Physics of fluid flow in shale reservoirs cannot be predicted from standard flow and mass transfer models due to presence of nanopores (1-100s of nanometer) in shales. Recently, few models have been developed to account for Slip-flow and Knudsen diffusion due to nanopores in apparent permeability. The limitation with all of these models is that they employ use of some form of empirical coefficient and its value form the basis of accuracy of their models. Additionally, to date, there is no reliable empirical data available for shales due to complexity of the system, i.e., different organic materials and mineral types as well as different gas components in gas shales.
In this paper a new analytical model for permeability of an ultra-tight porous media, consisting of tortuous micro/nano-pores, which is free of any empirical coefficients is incorporated in a dual-continuum reservoir simulator. We use an implicit compositional single phase dual-continuum reservoir simulator capable of modeling gas recovery from naturally fractured, or fissure rich hydraulically fractured, tight to ultra-tight reservoir.
A field scale case study is used to validate the accuracy of the nonempirical permeability model by comparing our predicted results with the results reported by other empirical models.
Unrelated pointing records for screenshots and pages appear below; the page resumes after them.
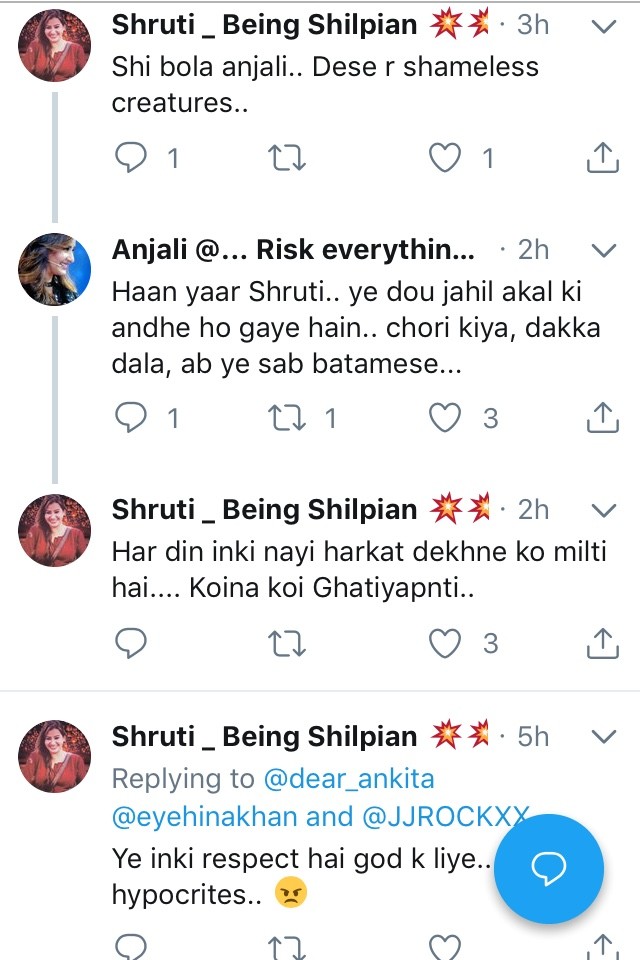Image resolution: width=640 pixels, height=960 pixels.
Task: Open Anjali's profile picture
Action: click(x=55, y=269)
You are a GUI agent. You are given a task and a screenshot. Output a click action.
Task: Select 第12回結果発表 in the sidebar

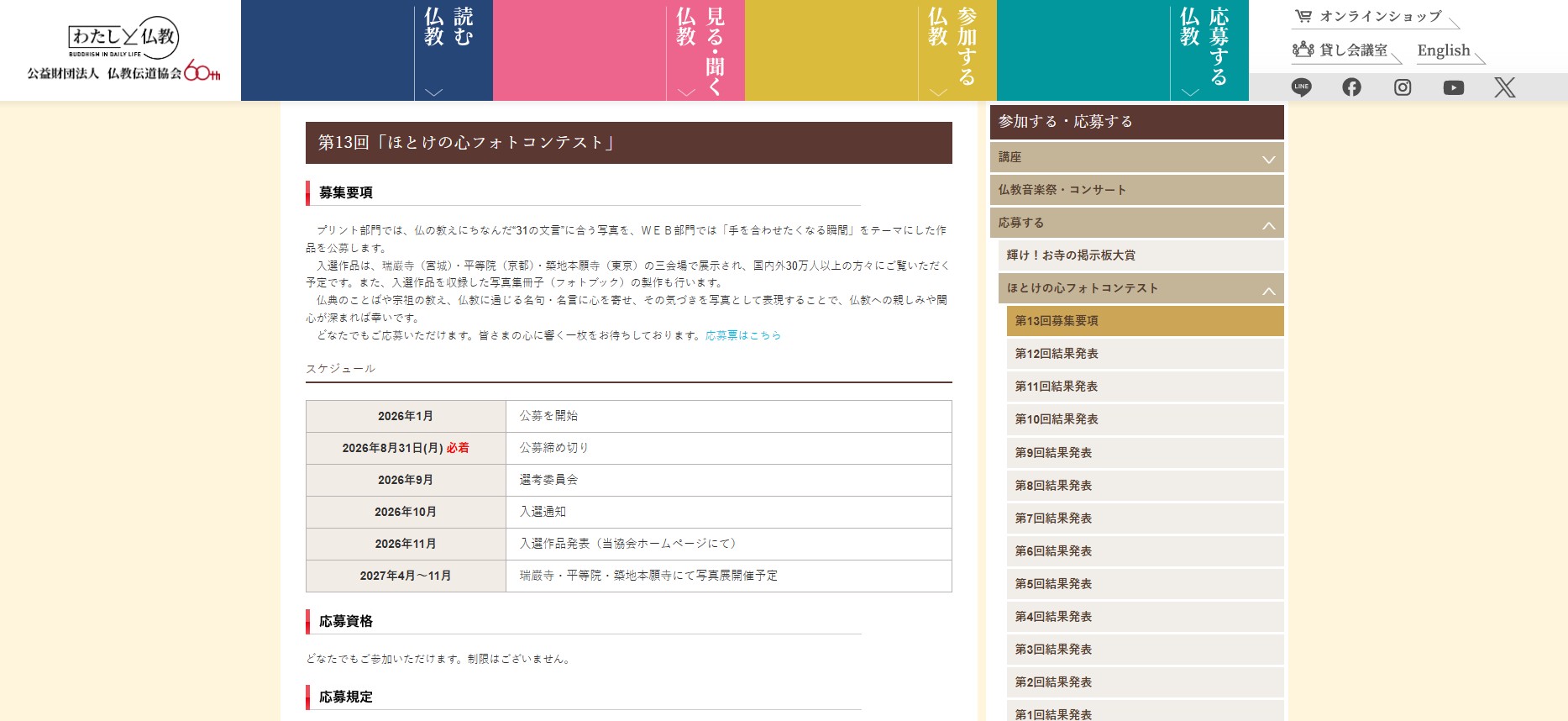1057,354
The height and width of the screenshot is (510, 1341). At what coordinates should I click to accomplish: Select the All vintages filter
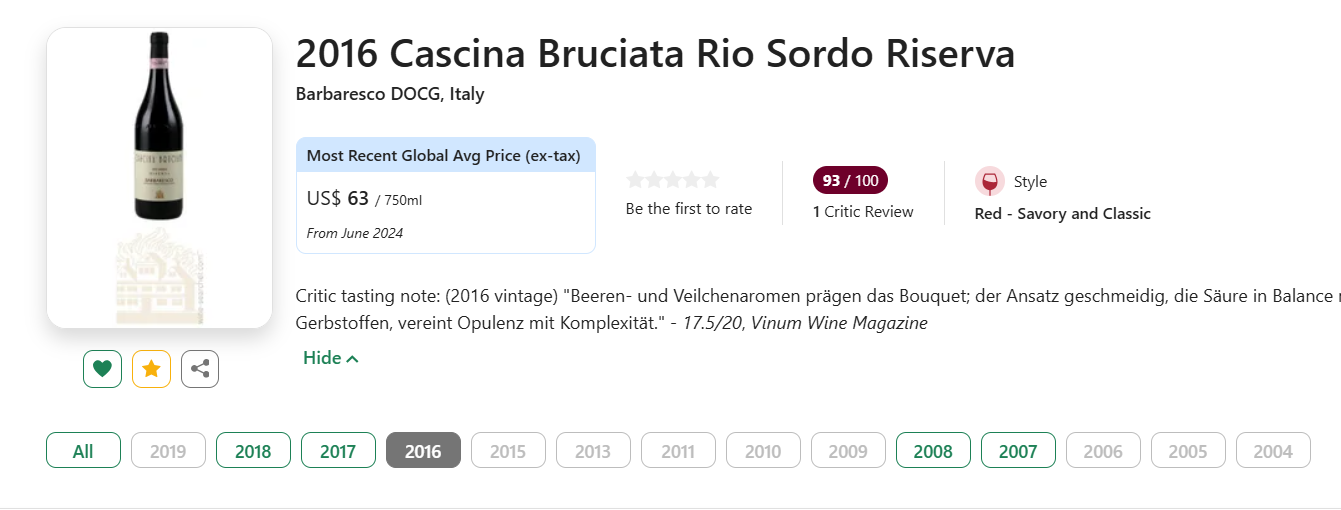[83, 451]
The simulation results obtained with nonempirical permeability model closely match the simulation results reported by other authors with their case study. The nonempirical model shows that the pore-surface roughness and mineralogy has negligible influence on gas flow rate in the complete range of reservoir operating conditions. Finally, apparent permeability for ultratight reservoir (r < 100 nm) is a dynamic parameter and should be adjusted with other reservoir conditions, specifically, reservoir pressure. The model is valid throughout the operating conditions of a reservoir i.e. from the beginning of production until the limit of economic production.